The biocatalytic potential of the NADHdependent p-hydroxybenzoate hydroxylases (PHBH) from Rhodococcus rhodnii 135 and Rhodococcus opacus 557 was investigated. Monofluorinated 4-hydroxybenzoates were efficiently hydroxylated, albeit at different rates. 2-Fluoro-4-hydroxybenzoate was a true substrate for PHBH from R. rhodnii 135 but a substrate inhibitor for PHBH from R. opacus 557. Monochlorinated 4-hydroxybenzoates also acted as PHBH substrates, but with these compounds strong uncoupling of hydroxylation (formation of hydrogen peroxide) occurred. PHBH from R. rhodnii 135 preferred the 5'-hydroxylation of 2-chloro-4-hydroxybenzoate but the enzyme from R. opacus 557 favored the formation of 2-chloro-3,4-dihydroxybenzoate. Conversely, PHBH from R. rhodnii 135 regioselectively hydroxylated 2-fluoro-4-hydroxybenzoate to 2-fluoro-3,4-dihydroxybenzoate whereas the enzyme from R. opacus 557 also produced significant amounts of 2-fluoro-4,5-dihydroxybenzoate.

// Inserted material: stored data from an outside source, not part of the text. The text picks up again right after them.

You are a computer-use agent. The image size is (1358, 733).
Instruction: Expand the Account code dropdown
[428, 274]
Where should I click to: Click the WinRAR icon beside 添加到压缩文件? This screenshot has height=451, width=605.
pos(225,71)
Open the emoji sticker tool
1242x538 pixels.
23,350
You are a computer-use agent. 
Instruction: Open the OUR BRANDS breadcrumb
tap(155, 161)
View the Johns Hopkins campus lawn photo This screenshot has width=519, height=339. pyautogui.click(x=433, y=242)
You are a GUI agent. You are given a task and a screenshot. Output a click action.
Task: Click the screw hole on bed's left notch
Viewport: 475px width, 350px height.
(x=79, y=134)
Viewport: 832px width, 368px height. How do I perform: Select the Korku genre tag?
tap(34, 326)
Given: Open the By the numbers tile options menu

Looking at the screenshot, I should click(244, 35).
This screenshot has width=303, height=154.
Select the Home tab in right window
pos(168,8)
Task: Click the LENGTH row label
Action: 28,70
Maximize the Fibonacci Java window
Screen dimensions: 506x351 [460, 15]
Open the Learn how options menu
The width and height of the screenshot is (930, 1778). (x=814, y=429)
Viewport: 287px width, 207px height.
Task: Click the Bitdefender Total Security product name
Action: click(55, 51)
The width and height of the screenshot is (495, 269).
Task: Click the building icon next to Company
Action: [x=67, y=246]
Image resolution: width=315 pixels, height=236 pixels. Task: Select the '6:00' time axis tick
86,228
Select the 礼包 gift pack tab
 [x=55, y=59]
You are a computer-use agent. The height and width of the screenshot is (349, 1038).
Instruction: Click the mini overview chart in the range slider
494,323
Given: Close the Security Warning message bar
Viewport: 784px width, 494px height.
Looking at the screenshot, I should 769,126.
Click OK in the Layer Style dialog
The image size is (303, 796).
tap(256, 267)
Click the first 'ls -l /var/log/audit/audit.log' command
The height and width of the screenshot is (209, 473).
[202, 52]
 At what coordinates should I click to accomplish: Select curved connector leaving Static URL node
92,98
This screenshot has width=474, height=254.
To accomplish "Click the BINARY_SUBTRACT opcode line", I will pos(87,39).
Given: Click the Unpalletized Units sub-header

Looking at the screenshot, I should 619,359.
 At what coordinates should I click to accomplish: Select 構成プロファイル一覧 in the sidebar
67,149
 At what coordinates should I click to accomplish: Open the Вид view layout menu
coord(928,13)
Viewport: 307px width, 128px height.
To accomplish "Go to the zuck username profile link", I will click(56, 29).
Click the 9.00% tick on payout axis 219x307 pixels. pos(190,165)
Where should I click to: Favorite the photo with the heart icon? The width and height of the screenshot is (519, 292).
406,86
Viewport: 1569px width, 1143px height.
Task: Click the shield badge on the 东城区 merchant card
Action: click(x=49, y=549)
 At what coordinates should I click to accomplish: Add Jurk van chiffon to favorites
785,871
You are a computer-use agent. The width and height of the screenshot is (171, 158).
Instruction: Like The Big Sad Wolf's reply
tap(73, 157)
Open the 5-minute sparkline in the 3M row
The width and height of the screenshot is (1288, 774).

At high NADH/substrate ratio, both 2-fluorodihydroxybenzoate products were further converted to 2-fluoro-3,4,5-trihydroxybenzoate. PHBH from R. rhodnii 135 and R. opacus 557 preferred the 5'-hydroxylation of 3-chloro-4-hydroxybenzoate. However, conversion of 3-fluoro-4-hydroxybenzoate involved considerable dehalogenation affording nearly equal amounts of 3,4-dihydroxybenzoate and 5-fluoro-3,4-dihydroxybenzoate. At high NADH/substrate ratio, the latter compound was further converted to 3,4,5-trihydroxybenzoate. The results are discussed in relation to the properties of the NADPH-specific PHBH from Pseudomonas fluorescens.